**Selected extract**
══════════════════════════════

It definitely costs more to live these days. The Australian Bureau of Statistics (ABS) has confirmed the Consumer Price Index (CPI) rose 1.9% in the December 2022 quarter, which took annual inflation to 7.8% — the highest level since March 1990. Research from UBS also revealed that food prices for two major supermarket chains, Coles and Woolworths, climbed to an average of 9.2% in the December quarter.
The cost of living has affected homebuying decisions for many Australians and increased repayments on mortgages have contributed to this financial pressure for some. Strained budgets have made it harder to save to purchase a property.
On the bright side, there are ways you can manage your finances so you can save to buy your home sooner.
How Can I Buy A Home When Costs Of Living Are Rising?
Define Your Financial Boundaries
Before looking for homes, figure out how much you can afford. This should be based on your financial situation and not the market. If your expenses are high, determine which ones you can cut back on and free up money for a mortgage payment.
Look For A Rate That Works For You
There are ways you can get a lower rate on your home loan. Some of them include maintaining a good credit score and having stable employment. If you need help with repayments on your credit card and other personal debt, you can consolidate them into your home loan.
For mortgage holders, don’t stay loyal to your current lender. You can refinance and choose a rate that works for you.
Do Not Use Buy Now, Pay Later Services
Buy now, pay later (BNPL) services can be enticing, but they can also encourage impulse buying — which is not great if your budget is stretched thin. These BNPL services can also affect your chances of getting approved for a mortgage.
Share Your Equity
Shared-equity schemes and arrangements are a great alternative if you can’t save a large deposit. Most of these schemes allow you to borrow with at least a 5% deposit.

══════════════════════════════

[Pointing data for screenshots]

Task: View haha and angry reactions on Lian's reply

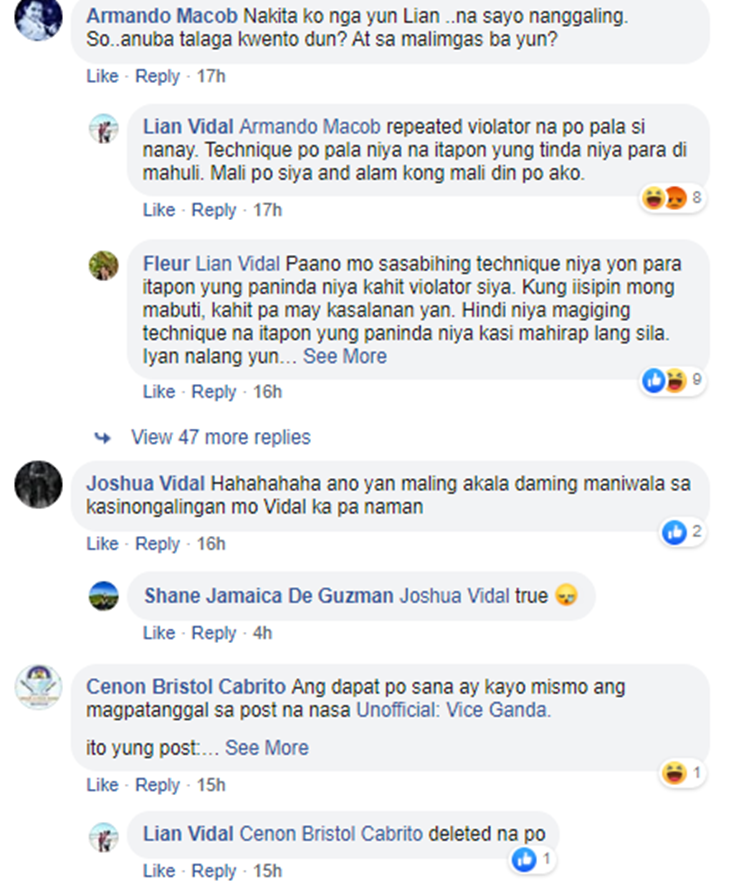Action: point(672,198)
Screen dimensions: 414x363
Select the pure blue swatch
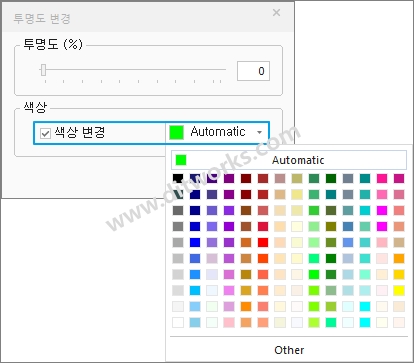[195, 242]
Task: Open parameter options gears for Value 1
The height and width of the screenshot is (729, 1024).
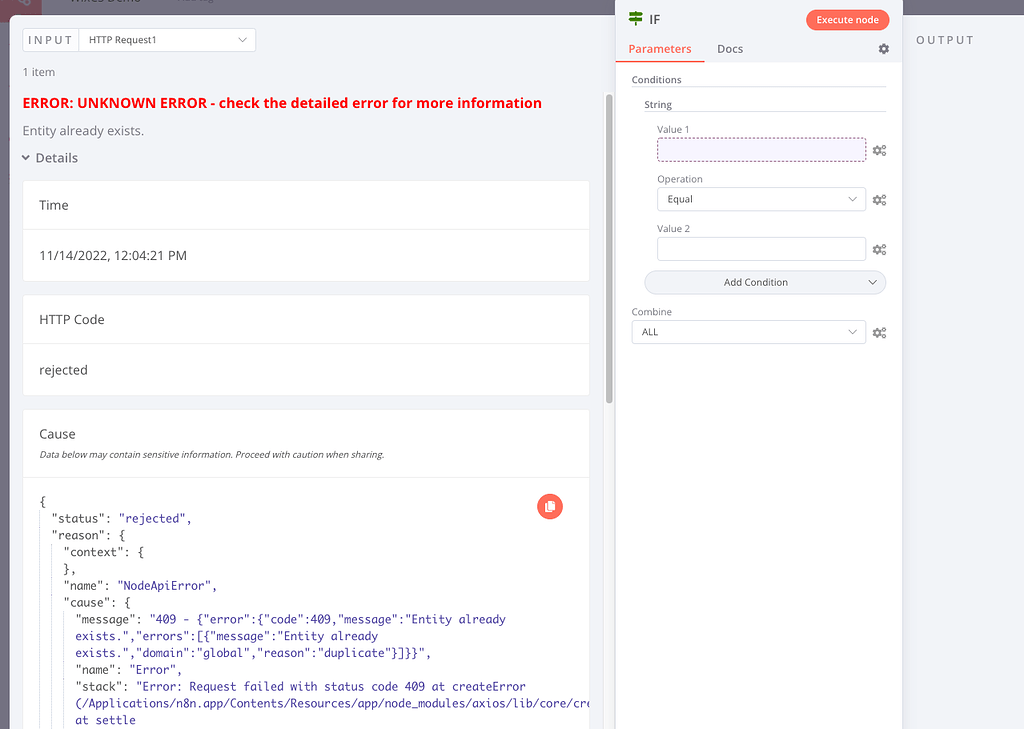Action: [x=879, y=150]
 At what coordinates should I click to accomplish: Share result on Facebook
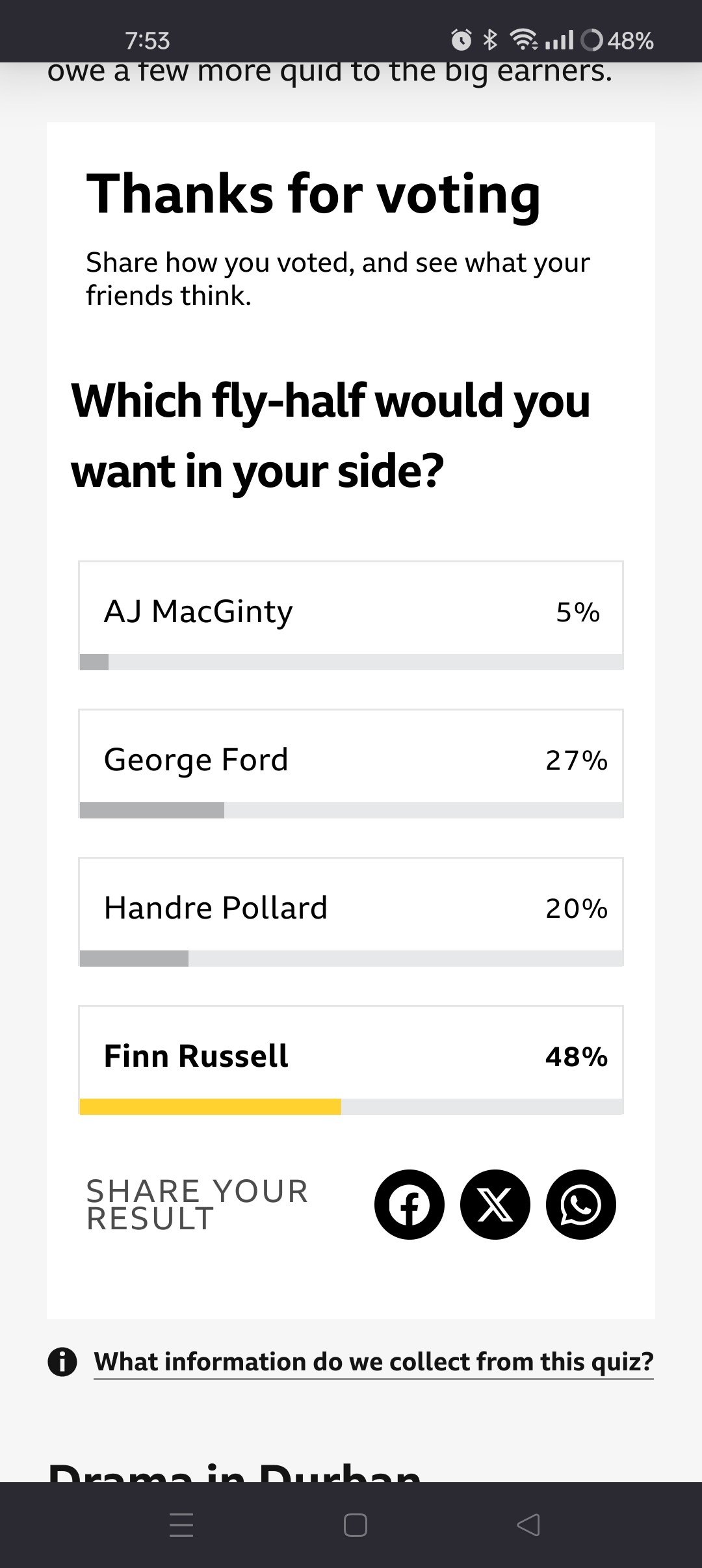[x=410, y=1205]
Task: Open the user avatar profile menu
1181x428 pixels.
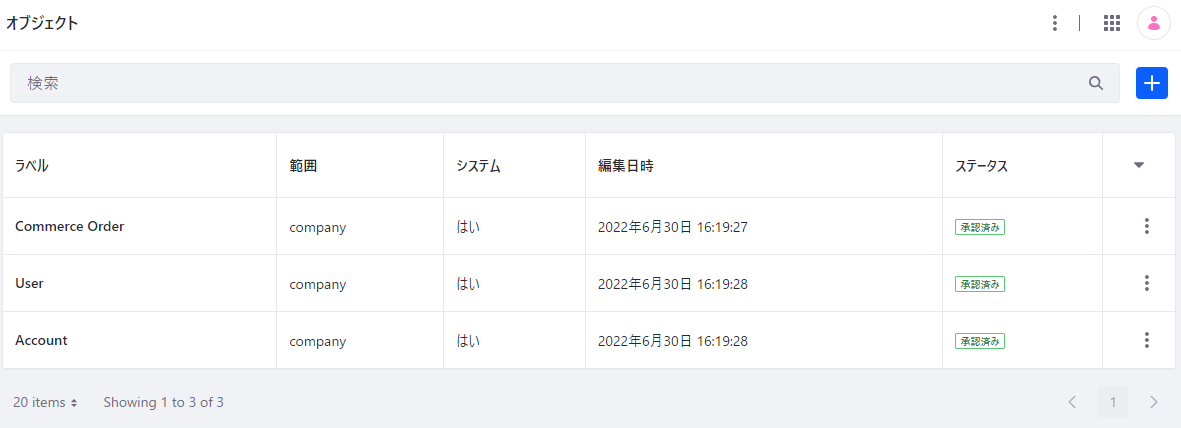Action: tap(1153, 23)

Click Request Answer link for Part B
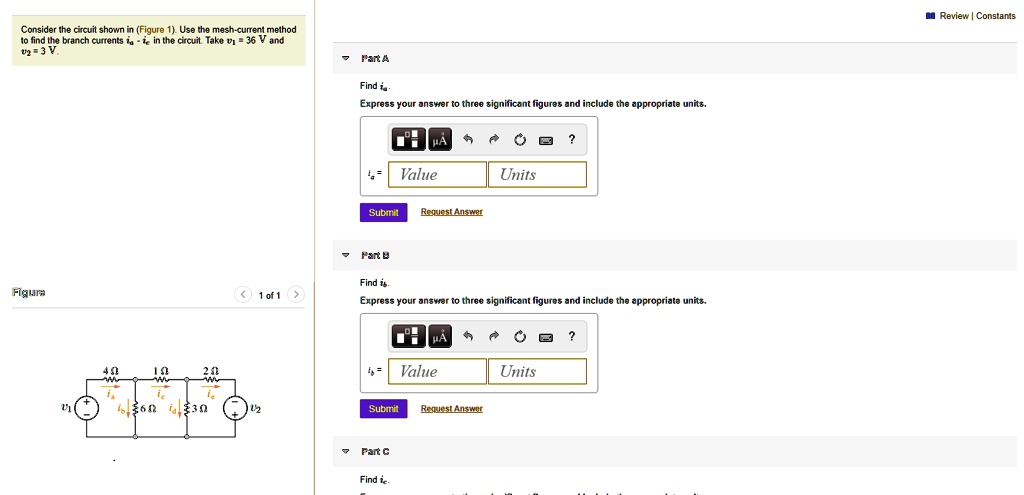(451, 409)
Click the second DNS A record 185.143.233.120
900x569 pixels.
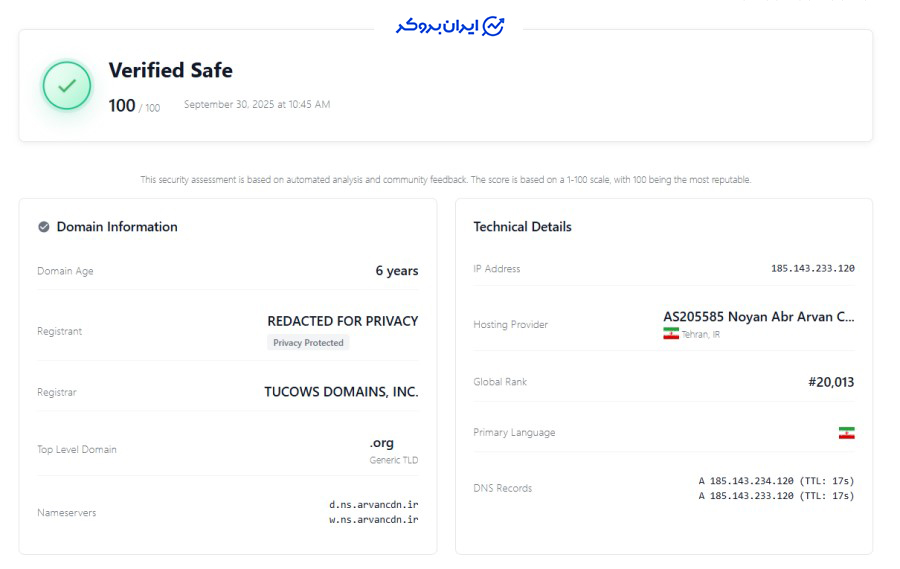776,496
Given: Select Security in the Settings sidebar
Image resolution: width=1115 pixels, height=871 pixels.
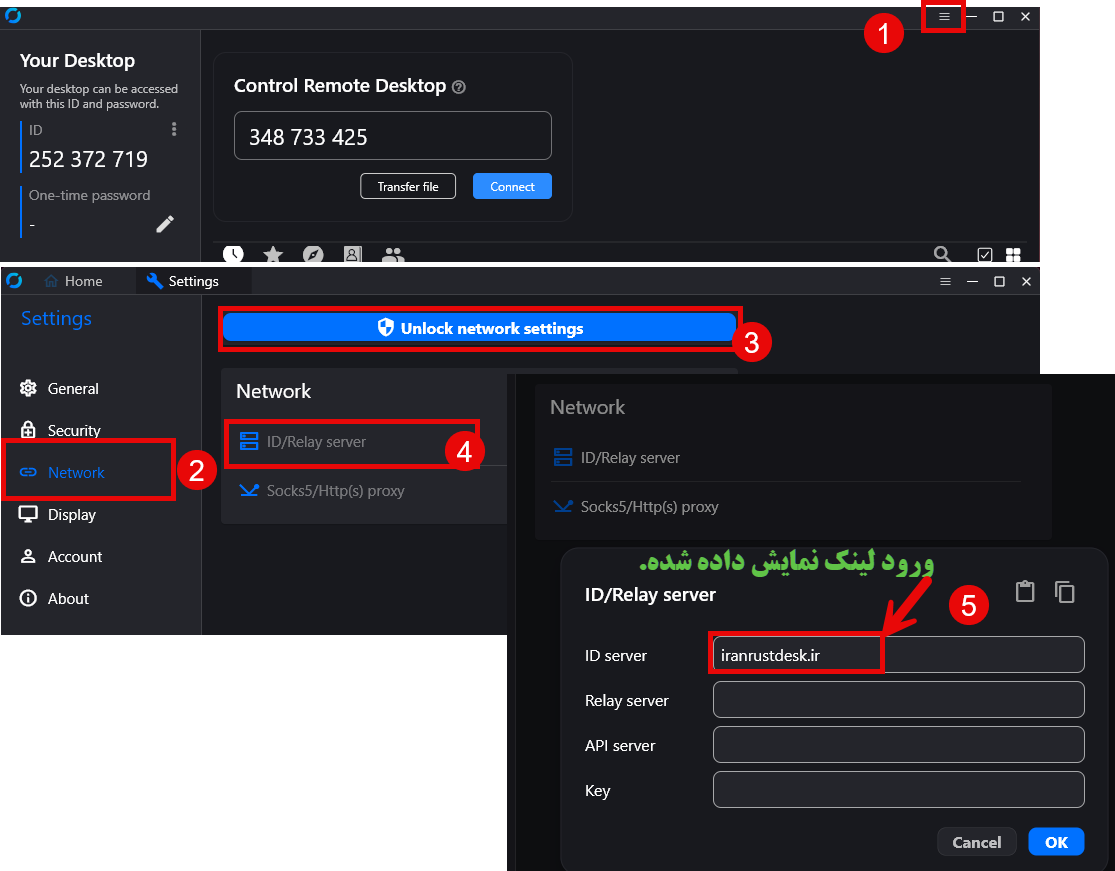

══════════════════════════════

**What to do**
1. What annual inflation rate does the cost-of-living article report for the December 2022 quarter?
2. Decide whether each statement agrees with the cost-of-living article, answering yes or no and quoting the deciding words: (a) Research from UBS found that food prices at Coles and Woolworths climbed an average of 9.2% in the December quarter. (b) Most shared-equity schemes require a deposit of at least 20%. (c) Mortgage holders are advised to stay with their current lender.
3. Copy out the cost-of-living article from "Define Your Financial" up to and including "works for you.", swapping in "bank" for "lender".
Rely on the cost-of-living article alone when responding.

**Responses in order**
1. Annual inflation reached 7.8%, the highest level since March 1990.

2.
(a) Yes: "food prices for two major supermarket chains, Coles and Woolworths, climbed to an average of 9.2% in the December quarter."
(b) No: "Most of these schemes allow you to borrow with at least a 5% deposit."
(c) No: "For mortgage holders, don’t stay loyal to your current lender."

3.
Define Your Financial Boundaries
Before looking for homes, figure out how much you can afford. This should be based on your financial situation and not the market. If your expenses are high, determine which ones you can cut back on and free up money for a mortgage payment.
Look For A Rate That Works For You
There are ways you can get a lower rate on your home loan. Some of them include maintaining a good credit score and having stable employment. If you need help with repayments on your credit card and other personal debt, you can consolidate them into your home loan.
For mortgage holders, don’t stay loyal to your current bank. You can refinance and choose a rate that works for you.